11 December 2012, 5:02

Ik blog deze reis wat minder dan andere reizen. Dat komt vooral doordat ik eigenlijk maar voor 1 ding kom, duiken. Hierdoor wat minder stoere verhalen over Pakistaanse politiebureaus, in het ravijn donderende treinen, of dagenlang door de bush hobbelen in gammele busjes. Ik blog ook minder omdat ik minder tijd te doden heb. Een flink deel van mijn dag zit ik op de boot richting duikstek, zweef ik langs het koraal, en zit ik gewoon heerlijk zen na te genieten van de dag. Ik kom net van Pulau Bunaken vandaan, en daar was het leven simpel en paradijselijk. Het bestond uit opstaan, ontbijt, duiken, duiken, lunch, duiken, bier drinken, diner, napraten, slapen. Rinse & repeat.

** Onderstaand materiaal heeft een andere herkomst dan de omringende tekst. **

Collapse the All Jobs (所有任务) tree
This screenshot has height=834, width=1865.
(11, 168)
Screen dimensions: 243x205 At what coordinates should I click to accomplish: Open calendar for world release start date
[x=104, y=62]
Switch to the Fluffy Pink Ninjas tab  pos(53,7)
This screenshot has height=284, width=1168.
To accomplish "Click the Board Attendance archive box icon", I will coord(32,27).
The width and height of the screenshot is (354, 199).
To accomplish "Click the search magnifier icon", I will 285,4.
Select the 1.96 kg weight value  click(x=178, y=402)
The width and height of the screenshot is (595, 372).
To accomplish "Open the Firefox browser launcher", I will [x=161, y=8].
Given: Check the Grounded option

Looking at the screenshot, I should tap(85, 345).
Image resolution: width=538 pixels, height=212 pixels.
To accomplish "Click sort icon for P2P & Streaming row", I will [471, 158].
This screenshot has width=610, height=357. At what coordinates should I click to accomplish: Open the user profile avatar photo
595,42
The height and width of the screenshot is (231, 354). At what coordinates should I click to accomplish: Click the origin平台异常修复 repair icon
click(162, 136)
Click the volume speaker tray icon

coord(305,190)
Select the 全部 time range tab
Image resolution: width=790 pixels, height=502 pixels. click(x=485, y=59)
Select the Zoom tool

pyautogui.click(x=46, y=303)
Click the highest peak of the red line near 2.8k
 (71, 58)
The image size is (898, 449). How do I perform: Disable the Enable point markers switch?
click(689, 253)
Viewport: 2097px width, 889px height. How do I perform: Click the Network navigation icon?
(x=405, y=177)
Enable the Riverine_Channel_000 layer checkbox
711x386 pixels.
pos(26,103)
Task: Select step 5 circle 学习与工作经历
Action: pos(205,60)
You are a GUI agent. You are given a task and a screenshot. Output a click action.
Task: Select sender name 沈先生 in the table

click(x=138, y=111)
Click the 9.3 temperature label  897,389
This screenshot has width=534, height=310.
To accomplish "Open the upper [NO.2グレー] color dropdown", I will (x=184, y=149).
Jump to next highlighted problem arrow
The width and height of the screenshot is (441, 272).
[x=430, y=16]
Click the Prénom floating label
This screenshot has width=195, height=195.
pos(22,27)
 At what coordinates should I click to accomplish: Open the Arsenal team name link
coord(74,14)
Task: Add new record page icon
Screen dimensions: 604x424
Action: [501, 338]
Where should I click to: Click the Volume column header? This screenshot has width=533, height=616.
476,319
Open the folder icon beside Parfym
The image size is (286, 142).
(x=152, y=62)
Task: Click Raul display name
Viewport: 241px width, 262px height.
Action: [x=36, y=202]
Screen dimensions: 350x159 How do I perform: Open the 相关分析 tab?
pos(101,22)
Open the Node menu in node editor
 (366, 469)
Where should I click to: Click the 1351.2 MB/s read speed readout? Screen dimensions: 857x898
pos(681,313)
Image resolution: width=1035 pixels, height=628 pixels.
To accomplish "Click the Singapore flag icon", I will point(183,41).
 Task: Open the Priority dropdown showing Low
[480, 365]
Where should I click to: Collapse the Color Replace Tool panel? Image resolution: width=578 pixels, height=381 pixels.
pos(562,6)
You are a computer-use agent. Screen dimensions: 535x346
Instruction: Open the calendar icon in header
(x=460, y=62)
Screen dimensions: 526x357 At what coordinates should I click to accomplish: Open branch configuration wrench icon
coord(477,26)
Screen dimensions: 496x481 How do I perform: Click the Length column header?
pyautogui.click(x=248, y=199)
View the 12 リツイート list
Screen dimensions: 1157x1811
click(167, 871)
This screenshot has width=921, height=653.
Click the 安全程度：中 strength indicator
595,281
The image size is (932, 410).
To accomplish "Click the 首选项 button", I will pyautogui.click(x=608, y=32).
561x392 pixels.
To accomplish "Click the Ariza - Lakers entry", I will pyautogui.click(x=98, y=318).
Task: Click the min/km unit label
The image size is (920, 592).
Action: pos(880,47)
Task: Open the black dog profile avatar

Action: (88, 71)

Wat een verschil was het met Manado; die drukke stoffige stad met het vastgelopen, toeterende verkeer. Toen ik daar ‘s nachts per vliegtuig aankwam was elk hotel dat ik binnenliep helemaal vol. Na bij een stuk of vier hotels bot te hebben gevangen was er eindelijk een hotel waar ze precies nog 1 kamer over hadden. De lobby beloofde weinig goeds en de kamer was goedkoop, maar verschrikkelijk. Geen enkel raam, peuken op de vloer, gore vlekken op het bed, en een badkamer waar alles kapot was. De remsporen van de vorige bewoner zaten nog in de plee. Maar goed, voor 1 nacht overleef ik het wel. Heb mijn yogamat maar op het bed gelegd, heb van mijn vest een kussen gemaakt en ik ben in mijn eigen lakenzak gekropen – het bed en de lakens waren echt te smerig.

Midden in de nacht werd er keihard op mijn deur gebonsd. “Mister! Mister!!” WTF? Slaapdronken trok ik wat kleren aan, opende de deur en daar stond een meisje van het hotel met een kop koffie en een stukje toast. Het was natuurlijk al acht uur, niks midden in de nacht, maar in mijn cel merkte ik daar niks van.

Snel maar inpakken en weg uit die dump. Op zoek naar de publieke boot richting Bunaken. Ik had al min of meer besloten waar ik wilde verblijven. Over “sea breeze resort” had ik erg goede verhalen gehoord van de Duitser Gerhard, die in Derawan was en van Bunaken vandaan kwam. Het was niet de goedkoopste maar over de goedkopere opties waren de recensies op internet niet positief.

In de haven werd ik echter aangesproken door een “hawker” van Daniel’s Homestay. Hij had een best overtuigend verkooppraatje, dat hij nog eens onderstreepte door ook een goedkope bootverbinding aan te bieden. Eentje die binnen een half uur kon vertrekken, in tegenstelling tot de publieke boot die moest wachten op vloed, een paar uur later. Ik hield nog even de boot af, maar eenmaal aangekomen bleek het een leuk resort dat net naast Sea breeze zat. De prijs was echter heel wat beter, als in: drie keer zo goedkoop. Ik sprak met een spaans stel die er al een dag zat en zij waren tevreden. Het duikcentrum zag er professioneel uit, de divemaster was een aardige gozer, dus besloot ik ook maar te blijven. Prima beslissing.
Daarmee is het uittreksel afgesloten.